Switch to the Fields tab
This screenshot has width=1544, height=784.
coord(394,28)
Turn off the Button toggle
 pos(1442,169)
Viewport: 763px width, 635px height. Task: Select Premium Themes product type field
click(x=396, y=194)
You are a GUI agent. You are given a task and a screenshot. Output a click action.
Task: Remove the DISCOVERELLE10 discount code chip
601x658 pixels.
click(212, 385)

—————

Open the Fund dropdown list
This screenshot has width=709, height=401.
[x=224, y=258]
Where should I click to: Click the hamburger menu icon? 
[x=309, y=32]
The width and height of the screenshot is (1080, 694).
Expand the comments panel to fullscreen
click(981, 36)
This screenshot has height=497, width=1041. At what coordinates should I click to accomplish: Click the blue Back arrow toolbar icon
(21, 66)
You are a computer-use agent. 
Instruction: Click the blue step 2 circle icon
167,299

—————

Some lines in the records may hold "agent"; state how many do, and give no more than that number.

2